For each record below, give an exact transcription.
-- Material to process follows --
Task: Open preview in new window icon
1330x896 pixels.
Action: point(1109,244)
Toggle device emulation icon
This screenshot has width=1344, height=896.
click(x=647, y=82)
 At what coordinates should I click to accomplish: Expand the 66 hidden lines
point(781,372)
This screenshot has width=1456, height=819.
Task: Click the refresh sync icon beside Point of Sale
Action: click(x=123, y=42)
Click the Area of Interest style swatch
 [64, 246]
-- Material to process concluded --
### Response to this task
Task: Open preview in new window icon
1330x896 pixels.
Action: point(1109,244)
Toggle device emulation icon
This screenshot has width=1344, height=896.
click(x=647, y=82)
 At what coordinates should I click to accomplish: Expand the 66 hidden lines
point(781,372)
This screenshot has width=1456, height=819.
Task: Click the refresh sync icon beside Point of Sale
Action: click(x=123, y=42)
Click the Area of Interest style swatch
 [64, 246]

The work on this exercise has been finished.